Copy all of the data below word for word, keeping every line as it is.

EXERCISE INPUTS ->
++++

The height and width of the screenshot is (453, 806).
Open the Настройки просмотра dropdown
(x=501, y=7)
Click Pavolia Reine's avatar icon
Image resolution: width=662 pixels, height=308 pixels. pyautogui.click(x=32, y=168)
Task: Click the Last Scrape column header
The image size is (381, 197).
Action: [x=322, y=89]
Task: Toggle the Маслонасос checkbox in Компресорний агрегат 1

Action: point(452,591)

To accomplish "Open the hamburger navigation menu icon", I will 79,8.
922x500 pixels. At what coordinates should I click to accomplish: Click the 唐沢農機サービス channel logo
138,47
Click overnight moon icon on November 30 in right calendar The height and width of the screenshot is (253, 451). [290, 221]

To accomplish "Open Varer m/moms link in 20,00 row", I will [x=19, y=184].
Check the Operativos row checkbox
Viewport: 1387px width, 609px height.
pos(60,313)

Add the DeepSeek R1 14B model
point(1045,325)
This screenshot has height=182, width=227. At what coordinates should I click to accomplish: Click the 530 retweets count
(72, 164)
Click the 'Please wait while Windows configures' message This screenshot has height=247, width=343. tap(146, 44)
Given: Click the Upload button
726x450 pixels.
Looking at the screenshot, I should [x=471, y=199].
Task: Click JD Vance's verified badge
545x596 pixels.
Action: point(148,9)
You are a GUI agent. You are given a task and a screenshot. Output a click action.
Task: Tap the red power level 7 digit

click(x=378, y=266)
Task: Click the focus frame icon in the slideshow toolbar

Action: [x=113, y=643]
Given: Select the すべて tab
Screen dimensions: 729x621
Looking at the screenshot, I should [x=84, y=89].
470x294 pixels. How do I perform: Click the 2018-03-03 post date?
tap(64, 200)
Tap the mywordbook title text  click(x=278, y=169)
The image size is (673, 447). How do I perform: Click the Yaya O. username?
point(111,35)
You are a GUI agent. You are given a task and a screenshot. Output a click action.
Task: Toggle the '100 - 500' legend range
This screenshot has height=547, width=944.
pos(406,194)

++++

WRITTEN SOLUTION ->
The height and width of the screenshot is (453, 806).
Open the Настройки просмотра dropdown
(x=501, y=7)
Click Pavolia Reine's avatar icon
Image resolution: width=662 pixels, height=308 pixels. pyautogui.click(x=32, y=168)
Task: Click the Last Scrape column header
The image size is (381, 197).
Action: [x=322, y=89]
Task: Toggle the Маслонасос checkbox in Компресорний агрегат 1

Action: point(452,591)

To accomplish "Open the hamburger navigation menu icon", I will 79,8.
922x500 pixels. At what coordinates should I click to accomplish: Click the 唐沢農機サービス channel logo
138,47
Click overnight moon icon on November 30 in right calendar The height and width of the screenshot is (253, 451). [290, 221]

To accomplish "Open Varer m/moms link in 20,00 row", I will [x=19, y=184].
Check the Operativos row checkbox
Viewport: 1387px width, 609px height.
pos(60,313)

Add the DeepSeek R1 14B model
point(1045,325)
This screenshot has height=182, width=227. At what coordinates should I click to accomplish: Click the 530 retweets count
(72, 164)
Click the 'Please wait while Windows configures' message This screenshot has height=247, width=343. tap(146, 44)
Given: Click the Upload button
726x450 pixels.
Looking at the screenshot, I should [x=471, y=199].
Task: Click JD Vance's verified badge
545x596 pixels.
Action: point(148,9)
You are a GUI agent. You are given a task and a screenshot. Output a click action.
Task: Tap the red power level 7 digit

click(x=378, y=266)
Task: Click the focus frame icon in the slideshow toolbar

Action: [x=113, y=643]
Given: Select the すべて tab
Screen dimensions: 729x621
Looking at the screenshot, I should [x=84, y=89].
470x294 pixels. How do I perform: Click the 2018-03-03 post date?
tap(64, 200)
Tap the mywordbook title text  click(x=278, y=169)
The image size is (673, 447). How do I perform: Click the Yaya O. username?
point(111,35)
You are a GUI agent. You are given a task and a screenshot. Output a click action.
Task: Toggle the '100 - 500' legend range
This screenshot has height=547, width=944.
pos(406,194)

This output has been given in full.